The Benefits of Crop Rotations (Hall 2/6)

In this video, Jesse talks to us about how
soil health and changing his crop rotations and introducing animals has
actually made money for him. Jesse also talks about infiltration rates which he
frequently measures on his farm. The procedure Jesse uses is to take a six inch ring, hammer it into the ground and then measure the time it takes for one inch
of water to infiltrate. Even if you break even on your small grain when you
look at the the yield bump you get on your corn and your soybean crop after
that and also if you’re grazing after your small grain your profitability goes
up even though you broke even the one year you still make more than you would
have in the two-year rotation so basically here we’re in a corn-soybean-oat rotation. I used to do rye but the profits kind of come out of rye in the
last few years. Now the reason that I pick oats is we raise it as a seed crop
and then we we started a seed cleaning operation now to where we actually have
an air screen and a gravity table and we clean it and sell it as a clean product
so oats works good for us. What I really like about the three-year
rotation is that since we brought in this third crop, our corn yields have
gone up, corn and soybean yields have gone up significantly. Within a three-year span my soybean yields probably went up three to five bushel an acre across the
farm average and corn ten to twelve. I would have to say that’s maybe,
I mean that’s right in there and that’s been pretty consistent our infiltration rates have increased and when you raise that oats it also
gives you a chance to diversify your modes of action on your herbicides so the idea is to try and kind of cut down water hemp particularly. What I really like about oats is now we have an opportunity to cover crop in it, you know, Jim and I are putting up fences and this way we can bring livestock back
into the system. It’s just another factor which is gonna drive that soil health.

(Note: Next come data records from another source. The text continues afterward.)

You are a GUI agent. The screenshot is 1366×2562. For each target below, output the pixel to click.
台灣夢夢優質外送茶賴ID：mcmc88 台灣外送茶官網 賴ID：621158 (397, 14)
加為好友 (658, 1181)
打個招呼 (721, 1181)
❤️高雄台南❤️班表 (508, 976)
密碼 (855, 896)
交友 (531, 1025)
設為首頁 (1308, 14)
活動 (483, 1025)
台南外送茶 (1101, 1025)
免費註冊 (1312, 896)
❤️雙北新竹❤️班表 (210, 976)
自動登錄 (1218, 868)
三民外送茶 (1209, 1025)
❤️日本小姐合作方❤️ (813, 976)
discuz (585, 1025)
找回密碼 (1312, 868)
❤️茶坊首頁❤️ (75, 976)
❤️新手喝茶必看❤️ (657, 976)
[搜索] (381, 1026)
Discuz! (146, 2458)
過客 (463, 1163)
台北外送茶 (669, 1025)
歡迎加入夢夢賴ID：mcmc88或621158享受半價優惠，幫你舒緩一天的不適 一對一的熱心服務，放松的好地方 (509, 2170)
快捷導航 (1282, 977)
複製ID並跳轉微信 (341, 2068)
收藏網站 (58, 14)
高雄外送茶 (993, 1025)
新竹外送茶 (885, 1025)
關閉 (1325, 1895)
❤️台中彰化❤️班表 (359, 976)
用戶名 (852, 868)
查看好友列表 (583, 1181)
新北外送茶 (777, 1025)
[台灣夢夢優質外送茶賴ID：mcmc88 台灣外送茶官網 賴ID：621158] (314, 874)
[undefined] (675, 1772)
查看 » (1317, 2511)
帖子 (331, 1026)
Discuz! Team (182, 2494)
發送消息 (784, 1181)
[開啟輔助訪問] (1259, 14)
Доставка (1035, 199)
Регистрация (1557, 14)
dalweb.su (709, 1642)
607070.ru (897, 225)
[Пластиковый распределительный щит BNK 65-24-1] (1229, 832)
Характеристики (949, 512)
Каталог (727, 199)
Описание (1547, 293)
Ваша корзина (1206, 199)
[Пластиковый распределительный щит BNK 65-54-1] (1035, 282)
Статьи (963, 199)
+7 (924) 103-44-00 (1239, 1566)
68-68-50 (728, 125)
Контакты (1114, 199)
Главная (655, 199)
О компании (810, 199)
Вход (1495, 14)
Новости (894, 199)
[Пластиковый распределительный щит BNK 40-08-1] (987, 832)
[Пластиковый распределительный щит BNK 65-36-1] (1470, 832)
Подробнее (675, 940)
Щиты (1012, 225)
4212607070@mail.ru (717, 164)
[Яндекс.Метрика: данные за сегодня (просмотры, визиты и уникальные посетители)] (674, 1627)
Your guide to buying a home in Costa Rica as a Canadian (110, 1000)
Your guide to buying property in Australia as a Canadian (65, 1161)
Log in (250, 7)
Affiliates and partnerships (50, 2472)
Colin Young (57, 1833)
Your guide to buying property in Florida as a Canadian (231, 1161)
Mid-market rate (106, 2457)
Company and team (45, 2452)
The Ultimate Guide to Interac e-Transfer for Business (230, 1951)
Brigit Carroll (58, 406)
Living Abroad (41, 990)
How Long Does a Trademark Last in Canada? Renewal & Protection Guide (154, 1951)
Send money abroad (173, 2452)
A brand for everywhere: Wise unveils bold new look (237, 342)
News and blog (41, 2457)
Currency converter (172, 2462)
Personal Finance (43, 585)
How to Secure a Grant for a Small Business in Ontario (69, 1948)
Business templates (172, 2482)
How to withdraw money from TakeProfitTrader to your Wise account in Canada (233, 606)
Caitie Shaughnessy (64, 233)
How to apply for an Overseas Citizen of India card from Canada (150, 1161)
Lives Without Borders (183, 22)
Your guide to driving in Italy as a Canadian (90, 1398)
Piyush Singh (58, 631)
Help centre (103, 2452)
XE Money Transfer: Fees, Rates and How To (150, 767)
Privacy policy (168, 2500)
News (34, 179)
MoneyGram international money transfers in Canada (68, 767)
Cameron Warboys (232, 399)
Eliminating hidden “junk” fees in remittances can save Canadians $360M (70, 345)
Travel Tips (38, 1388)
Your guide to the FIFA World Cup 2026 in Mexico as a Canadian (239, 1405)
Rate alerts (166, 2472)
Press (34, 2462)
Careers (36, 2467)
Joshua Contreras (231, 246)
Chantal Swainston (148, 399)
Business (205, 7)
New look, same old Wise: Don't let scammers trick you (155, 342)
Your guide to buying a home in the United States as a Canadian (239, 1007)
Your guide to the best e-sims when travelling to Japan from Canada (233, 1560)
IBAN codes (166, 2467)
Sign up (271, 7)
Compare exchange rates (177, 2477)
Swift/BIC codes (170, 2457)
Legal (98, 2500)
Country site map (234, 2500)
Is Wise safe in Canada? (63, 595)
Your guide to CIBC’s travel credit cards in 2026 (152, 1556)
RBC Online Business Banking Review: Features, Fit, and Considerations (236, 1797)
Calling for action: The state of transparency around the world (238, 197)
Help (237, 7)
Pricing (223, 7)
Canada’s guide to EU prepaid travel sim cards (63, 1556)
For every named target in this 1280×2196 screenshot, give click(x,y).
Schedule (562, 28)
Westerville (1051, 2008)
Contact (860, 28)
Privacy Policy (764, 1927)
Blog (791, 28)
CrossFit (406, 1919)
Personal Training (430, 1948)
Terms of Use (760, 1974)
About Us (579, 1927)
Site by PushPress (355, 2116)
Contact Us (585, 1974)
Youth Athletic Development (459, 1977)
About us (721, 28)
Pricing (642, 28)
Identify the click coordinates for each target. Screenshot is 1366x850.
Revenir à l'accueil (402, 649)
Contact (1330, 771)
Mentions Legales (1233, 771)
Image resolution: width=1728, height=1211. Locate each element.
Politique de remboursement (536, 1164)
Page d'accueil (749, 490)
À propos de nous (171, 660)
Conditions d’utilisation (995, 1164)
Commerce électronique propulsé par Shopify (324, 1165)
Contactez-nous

You know, I know I had gone to some other workshops in the past they talked about
that our soil doesn’t have enough microbes in it and then the best way to
bring them back is to bring animals back on back into the rotation but it adds a
level of profitability so here you’re raising a third crop that helps
increase all the yields on all three then you turn around put a cover crop in
it drives soil health and you can graze animals on it then you know build a
level of productivity back into that and it kind of works it all, it’s basically a systems approach is what it is. Cover crops that I like best I guess for
us would be putting like a rye, a turnip and a rapeseed mix in after the oats. No-tilling beans into rye, you can’t believe the difference
between that and just going into straight corn stubble.